==== Records shown ====

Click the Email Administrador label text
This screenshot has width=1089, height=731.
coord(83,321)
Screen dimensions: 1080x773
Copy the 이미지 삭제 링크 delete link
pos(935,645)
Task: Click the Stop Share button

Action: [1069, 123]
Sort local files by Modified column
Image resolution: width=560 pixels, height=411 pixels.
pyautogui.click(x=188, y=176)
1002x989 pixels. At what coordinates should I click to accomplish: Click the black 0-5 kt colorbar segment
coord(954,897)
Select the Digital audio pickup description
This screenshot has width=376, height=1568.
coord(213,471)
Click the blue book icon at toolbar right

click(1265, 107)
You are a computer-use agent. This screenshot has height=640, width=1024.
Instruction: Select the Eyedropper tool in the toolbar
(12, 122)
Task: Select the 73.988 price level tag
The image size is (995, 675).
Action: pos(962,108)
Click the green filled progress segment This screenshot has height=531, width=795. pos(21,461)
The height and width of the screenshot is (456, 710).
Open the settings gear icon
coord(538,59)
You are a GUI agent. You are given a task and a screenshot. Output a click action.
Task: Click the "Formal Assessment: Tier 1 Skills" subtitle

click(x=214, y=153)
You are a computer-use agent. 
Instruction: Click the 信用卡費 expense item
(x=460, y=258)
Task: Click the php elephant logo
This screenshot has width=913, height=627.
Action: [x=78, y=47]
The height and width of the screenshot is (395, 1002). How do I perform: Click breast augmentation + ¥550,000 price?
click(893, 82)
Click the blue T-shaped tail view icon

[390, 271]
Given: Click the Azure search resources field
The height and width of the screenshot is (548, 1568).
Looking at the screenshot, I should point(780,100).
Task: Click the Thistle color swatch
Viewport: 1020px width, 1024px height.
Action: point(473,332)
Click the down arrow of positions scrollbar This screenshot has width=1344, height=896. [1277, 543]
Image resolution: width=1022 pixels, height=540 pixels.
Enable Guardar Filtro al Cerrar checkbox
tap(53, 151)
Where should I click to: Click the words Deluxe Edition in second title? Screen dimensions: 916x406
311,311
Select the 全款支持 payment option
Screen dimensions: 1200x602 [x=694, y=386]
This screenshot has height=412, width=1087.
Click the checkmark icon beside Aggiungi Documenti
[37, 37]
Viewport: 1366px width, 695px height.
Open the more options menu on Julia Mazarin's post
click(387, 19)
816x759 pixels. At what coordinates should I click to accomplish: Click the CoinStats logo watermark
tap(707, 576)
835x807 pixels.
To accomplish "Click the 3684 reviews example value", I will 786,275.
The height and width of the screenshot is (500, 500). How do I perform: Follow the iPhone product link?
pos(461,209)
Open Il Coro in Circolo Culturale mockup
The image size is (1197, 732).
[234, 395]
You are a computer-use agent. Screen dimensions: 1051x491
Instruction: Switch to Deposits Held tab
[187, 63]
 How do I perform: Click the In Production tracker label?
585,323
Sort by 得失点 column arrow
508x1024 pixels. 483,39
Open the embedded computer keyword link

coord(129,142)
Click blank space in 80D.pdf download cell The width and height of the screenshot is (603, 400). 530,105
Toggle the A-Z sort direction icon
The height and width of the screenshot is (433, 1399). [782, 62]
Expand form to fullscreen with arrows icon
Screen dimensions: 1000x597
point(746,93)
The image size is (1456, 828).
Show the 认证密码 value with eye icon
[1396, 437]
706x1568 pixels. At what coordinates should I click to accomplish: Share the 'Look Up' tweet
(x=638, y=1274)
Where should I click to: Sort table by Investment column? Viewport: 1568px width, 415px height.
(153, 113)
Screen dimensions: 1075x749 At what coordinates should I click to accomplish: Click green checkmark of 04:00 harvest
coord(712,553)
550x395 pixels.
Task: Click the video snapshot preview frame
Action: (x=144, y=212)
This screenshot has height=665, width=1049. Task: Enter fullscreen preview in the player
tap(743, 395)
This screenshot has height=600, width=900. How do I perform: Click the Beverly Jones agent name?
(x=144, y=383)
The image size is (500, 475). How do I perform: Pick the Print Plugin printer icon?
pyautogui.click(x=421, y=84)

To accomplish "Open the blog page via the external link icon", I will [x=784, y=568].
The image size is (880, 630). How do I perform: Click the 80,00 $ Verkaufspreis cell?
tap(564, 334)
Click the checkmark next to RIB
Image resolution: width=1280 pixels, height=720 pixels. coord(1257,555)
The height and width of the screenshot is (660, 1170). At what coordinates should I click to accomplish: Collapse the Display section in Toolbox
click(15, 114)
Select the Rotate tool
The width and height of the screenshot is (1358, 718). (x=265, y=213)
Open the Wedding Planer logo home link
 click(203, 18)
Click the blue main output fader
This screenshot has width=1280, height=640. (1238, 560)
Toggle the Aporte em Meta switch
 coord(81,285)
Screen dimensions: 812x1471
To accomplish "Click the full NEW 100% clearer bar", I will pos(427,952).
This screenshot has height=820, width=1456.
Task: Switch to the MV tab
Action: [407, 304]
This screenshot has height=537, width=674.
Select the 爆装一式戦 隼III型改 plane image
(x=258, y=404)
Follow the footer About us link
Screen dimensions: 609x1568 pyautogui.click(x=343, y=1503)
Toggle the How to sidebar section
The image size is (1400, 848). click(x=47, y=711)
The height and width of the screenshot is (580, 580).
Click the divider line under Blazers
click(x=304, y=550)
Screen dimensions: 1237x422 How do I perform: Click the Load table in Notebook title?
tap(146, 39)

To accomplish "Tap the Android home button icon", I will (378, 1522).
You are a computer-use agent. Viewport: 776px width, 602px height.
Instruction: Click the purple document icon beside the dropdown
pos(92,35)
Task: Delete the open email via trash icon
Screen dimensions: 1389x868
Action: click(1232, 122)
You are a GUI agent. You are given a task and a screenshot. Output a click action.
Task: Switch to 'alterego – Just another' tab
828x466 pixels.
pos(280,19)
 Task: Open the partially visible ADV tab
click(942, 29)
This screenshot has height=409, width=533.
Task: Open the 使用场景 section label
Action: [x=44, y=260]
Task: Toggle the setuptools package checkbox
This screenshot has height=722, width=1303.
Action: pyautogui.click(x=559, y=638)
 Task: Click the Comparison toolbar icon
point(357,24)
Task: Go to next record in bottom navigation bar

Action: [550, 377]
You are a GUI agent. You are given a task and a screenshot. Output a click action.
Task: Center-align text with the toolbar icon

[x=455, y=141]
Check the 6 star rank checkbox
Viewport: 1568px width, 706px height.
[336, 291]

====

### Exercise aim
Return the listing above in its entirety, word for word.

### Exercise output
Click the Email Administrador label text
This screenshot has width=1089, height=731.
coord(83,321)
Screen dimensions: 1080x773
Copy the 이미지 삭제 링크 delete link
pos(935,645)
Task: Click the Stop Share button

Action: [1069, 123]
Sort local files by Modified column
Image resolution: width=560 pixels, height=411 pixels.
pyautogui.click(x=188, y=176)
1002x989 pixels. At what coordinates should I click to accomplish: Click the black 0-5 kt colorbar segment
coord(954,897)
Select the Digital audio pickup description
This screenshot has width=376, height=1568.
coord(213,471)
Click the blue book icon at toolbar right

click(1265, 107)
You are a computer-use agent. This screenshot has height=640, width=1024.
Instruction: Select the Eyedropper tool in the toolbar
(12, 122)
Task: Select the 73.988 price level tag
The image size is (995, 675).
Action: pos(962,108)
Click the green filled progress segment This screenshot has height=531, width=795. pos(21,461)
The height and width of the screenshot is (456, 710).
Open the settings gear icon
coord(538,59)
You are a GUI agent. You are given a task and a screenshot. Output a click action.
Task: Click the "Formal Assessment: Tier 1 Skills" subtitle

click(x=214, y=153)
You are a computer-use agent. 
Instruction: Click the 信用卡費 expense item
(x=460, y=258)
Task: Click the php elephant logo
This screenshot has width=913, height=627.
Action: [x=78, y=47]
The height and width of the screenshot is (395, 1002). How do I perform: Click breast augmentation + ¥550,000 price?
click(893, 82)
Click the blue T-shaped tail view icon

[390, 271]
Given: Click the Azure search resources field
The height and width of the screenshot is (548, 1568).
Looking at the screenshot, I should point(780,100).
Task: Click the Thistle color swatch
Viewport: 1020px width, 1024px height.
Action: point(473,332)
Click the down arrow of positions scrollbar This screenshot has width=1344, height=896. [1277, 543]
Image resolution: width=1022 pixels, height=540 pixels.
Enable Guardar Filtro al Cerrar checkbox
tap(53, 151)
Where should I click to: Click the words Deluxe Edition in second title? Screen dimensions: 916x406
311,311
Select the 全款支持 payment option
Screen dimensions: 1200x602 [x=694, y=386]
This screenshot has height=412, width=1087.
Click the checkmark icon beside Aggiungi Documenti
[37, 37]
Viewport: 1366px width, 695px height.
Open the more options menu on Julia Mazarin's post
click(387, 19)
816x759 pixels. At what coordinates should I click to accomplish: Click the CoinStats logo watermark
tap(707, 576)
835x807 pixels.
To accomplish "Click the 3684 reviews example value", I will 786,275.
The height and width of the screenshot is (500, 500). How do I perform: Follow the iPhone product link?
pos(461,209)
Open Il Coro in Circolo Culturale mockup
The image size is (1197, 732).
[234, 395]
You are a computer-use agent. Screen dimensions: 1051x491
Instruction: Switch to Deposits Held tab
[187, 63]
 How do I perform: Click the In Production tracker label?
585,323
Sort by 得失点 column arrow
508x1024 pixels. 483,39
Open the embedded computer keyword link

coord(129,142)
Click blank space in 80D.pdf download cell The width and height of the screenshot is (603, 400). 530,105
Toggle the A-Z sort direction icon
The height and width of the screenshot is (433, 1399). [782, 62]
Expand form to fullscreen with arrows icon
Screen dimensions: 1000x597
point(746,93)
The image size is (1456, 828).
Show the 认证密码 value with eye icon
[1396, 437]
706x1568 pixels. At what coordinates should I click to accomplish: Share the 'Look Up' tweet
(x=638, y=1274)
Where should I click to: Sort table by Investment column? Viewport: 1568px width, 415px height.
(153, 113)
Screen dimensions: 1075x749 At what coordinates should I click to accomplish: Click green checkmark of 04:00 harvest
coord(712,553)
550x395 pixels.
Task: Click the video snapshot preview frame
Action: (x=144, y=212)
This screenshot has height=665, width=1049. Task: Enter fullscreen preview in the player
tap(743, 395)
This screenshot has height=600, width=900. How do I perform: Click the Beverly Jones agent name?
(x=144, y=383)
The image size is (500, 475). How do I perform: Pick the Print Plugin printer icon?
pyautogui.click(x=421, y=84)

To accomplish "Open the blog page via the external link icon", I will [x=784, y=568].
The image size is (880, 630). How do I perform: Click the 80,00 $ Verkaufspreis cell?
tap(564, 334)
Click the checkmark next to RIB
Image resolution: width=1280 pixels, height=720 pixels. coord(1257,555)
The height and width of the screenshot is (660, 1170). At what coordinates should I click to accomplish: Collapse the Display section in Toolbox
click(15, 114)
Select the Rotate tool
The width and height of the screenshot is (1358, 718). (x=265, y=213)
Open the Wedding Planer logo home link
 click(203, 18)
Click the blue main output fader
This screenshot has width=1280, height=640. (1238, 560)
Toggle the Aporte em Meta switch
 coord(81,285)
Screen dimensions: 812x1471
To accomplish "Click the full NEW 100% clearer bar", I will pos(427,952).
This screenshot has height=820, width=1456.
Task: Switch to the MV tab
Action: [407, 304]
This screenshot has height=537, width=674.
Select the 爆装一式戦 隼III型改 plane image
(x=258, y=404)
Follow the footer About us link
Screen dimensions: 609x1568 pyautogui.click(x=343, y=1503)
Toggle the How to sidebar section
The image size is (1400, 848). click(x=47, y=711)
The height and width of the screenshot is (580, 580).
Click the divider line under Blazers
click(x=304, y=550)
Screen dimensions: 1237x422 How do I perform: Click the Load table in Notebook title?
tap(146, 39)

To accomplish "Tap the Android home button icon", I will (378, 1522).
You are a computer-use agent. Viewport: 776px width, 602px height.
Instruction: Click the purple document icon beside the dropdown
pos(92,35)
Task: Delete the open email via trash icon
Screen dimensions: 1389x868
Action: click(1232, 122)
You are a GUI agent. You are given a task and a screenshot. Output a click action.
Task: Switch to 'alterego – Just another' tab
828x466 pixels.
pos(280,19)
 Task: Open the partially visible ADV tab
click(942, 29)
This screenshot has height=409, width=533.
Task: Open the 使用场景 section label
Action: [x=44, y=260]
Task: Toggle the setuptools package checkbox
This screenshot has height=722, width=1303.
Action: pyautogui.click(x=559, y=638)
 Task: Click the Comparison toolbar icon
point(357,24)
Task: Go to next record in bottom navigation bar

Action: [550, 377]
You are a GUI agent. You are given a task and a screenshot. Output a click action.
Task: Center-align text with the toolbar icon

[x=455, y=141]
Check the 6 star rank checkbox
Viewport: 1568px width, 706px height.
[336, 291]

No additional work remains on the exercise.